The tasks you described sounds like it took a lot more than a few hours.
Being that you are getting profit from doing the install, you don't have to recoup the same profit that an EE would have to when doing the design only.
If it took you 30 hours to do, here and there, and you billed an unloaded rate, would that cover it?
An EE's loaded rate depending on experience might be $150-200/hr
 
The tasks you described sounds like it took a lot more than a few hours.
Being that you are getting profit from doing the install, you don't have to recoup the same profit that an EE would have to when doing the design only.
If it took you 30 hours to do, here and there, and you billed an unloaded rate, would that cover it?
An EE's loaded rate depending on experience might be $150-200/hr

Yeah I should clarify, I meant a work week total, it probably took me 30-40 hours total, but I picked away at it a few hours here and there over several weeks.
 
Thanks for the opinions. I like the design/lite engineering side of it. The hardest part was figuring out some of the software stuff as I am not really set up to make professional plans regularly. I didnt want to redraw the whole floor plan, and I had the plans from the architect, but they were in PDF and the client had a falling out with the architect so I couldnt get the DWG file. My version of Audocad is older and cant import PDFs. I found a free online converter from PDF to DWG that worked perfectly, then I made my receptacle and various other electrical symbols as blocks and pasted them in. Then in the end I had several dozen pages in various formats (pdfs, word, images....) and only the cheap version of adobe reader that wont create, so I found another free online program that merged them all to one pdf and it worked flawlessly. I must have done a good job because I didnt get a single question or correction from the plan reviewer. I can only imagine what some of the plans they get look like 🙃
 
Thanks for the opinions. I like the design/lite engineering side of it. The hardest part was figuring out some of the software stuff as I am not really set up to make professional plans regularly. I didnt want to redraw the whole floor plan, and I had the plans from the architect, but they were in PDF and the client had a falling out with the architect so I couldnt get the DWG file. My version of Audocad is older and cant import PDFs. I found a free online converter from PDF to DWG that worked perfectly, then I made my receptacle and various other electrical symbols as blocks and pasted them in. Then in the end I had several dozen pages in various formats (pdfs, word, images....) and only the cheap version of adobe reader that wont create, so I found another free online program that merged them all to one pdf and it worked flawlessly. I must have done a good job because I didnt get a single question or correction from the plan reviewer. I can only imagine what some of the plans they get look like 🙃
I wish I was sitting next to you, I'd reach over and pat your back. :) Sounds like you did a great job.
 
I agree the price is reasonable, but I think I'd let the customer know how much time he was paying for.

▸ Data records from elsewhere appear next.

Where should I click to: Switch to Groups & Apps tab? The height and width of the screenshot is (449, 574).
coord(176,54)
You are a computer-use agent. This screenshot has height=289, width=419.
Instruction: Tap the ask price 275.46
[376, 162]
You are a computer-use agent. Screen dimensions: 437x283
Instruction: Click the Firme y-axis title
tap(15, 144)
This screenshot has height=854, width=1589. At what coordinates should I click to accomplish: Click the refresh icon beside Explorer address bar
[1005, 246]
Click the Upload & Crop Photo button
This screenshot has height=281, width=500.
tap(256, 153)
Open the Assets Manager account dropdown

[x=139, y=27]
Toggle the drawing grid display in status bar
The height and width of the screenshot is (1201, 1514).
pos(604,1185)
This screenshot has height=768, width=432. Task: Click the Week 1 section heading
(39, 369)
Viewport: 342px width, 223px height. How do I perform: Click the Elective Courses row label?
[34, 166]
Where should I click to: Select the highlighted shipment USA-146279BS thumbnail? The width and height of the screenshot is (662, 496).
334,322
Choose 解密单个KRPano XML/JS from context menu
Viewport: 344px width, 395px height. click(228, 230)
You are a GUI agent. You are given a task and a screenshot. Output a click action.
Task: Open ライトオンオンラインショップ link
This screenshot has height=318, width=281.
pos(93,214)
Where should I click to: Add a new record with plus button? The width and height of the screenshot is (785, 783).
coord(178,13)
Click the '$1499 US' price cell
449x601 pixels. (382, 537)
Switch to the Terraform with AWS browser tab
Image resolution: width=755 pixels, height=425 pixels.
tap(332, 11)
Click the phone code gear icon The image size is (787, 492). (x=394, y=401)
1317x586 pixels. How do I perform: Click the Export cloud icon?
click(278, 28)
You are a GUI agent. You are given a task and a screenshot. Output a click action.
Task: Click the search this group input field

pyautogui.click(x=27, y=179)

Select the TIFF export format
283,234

I thought about that, but think Ill just go with a fixed price. Its kinda hard to put it into hours, short of just making up something that makes the math come out so that it looks good. There are just a zillion little things that are hard to keep track of, all the thinking, emails back and forth with the gear guy...I guess I could have been like a lawyer and write down every little 5 minute interval!
 
Now give him a coordination study that looks at the Utility's overcurrent protective device and provides adjustments for anything that needs it in the new system. In a system this small it's almost trivial but that depends on the number of adjustable breakers. I suspect there's no ground-fault because it's under 1200 amps, but the 1000-amp trip breaker may have LSI adjustments. If you get all of the data I'd be happy to spend the 20 minutes need to put a TCC together for you. peace. run. eat.
 
Now give him a coordination study that looks at the Utility's overcurrent protective device and provides adjustments for anything that needs it in the new system. In a system this small it's almost trivial but that depends on the number of adjustable breakers. I suspect there's no ground-fault because it's under 1200 amps, but the 1000-amp trip breaker may have LSI adjustments. If you get all of the data I'd be happy to spend the 20 minutes need to put a TCC together for you. peace. run. eat.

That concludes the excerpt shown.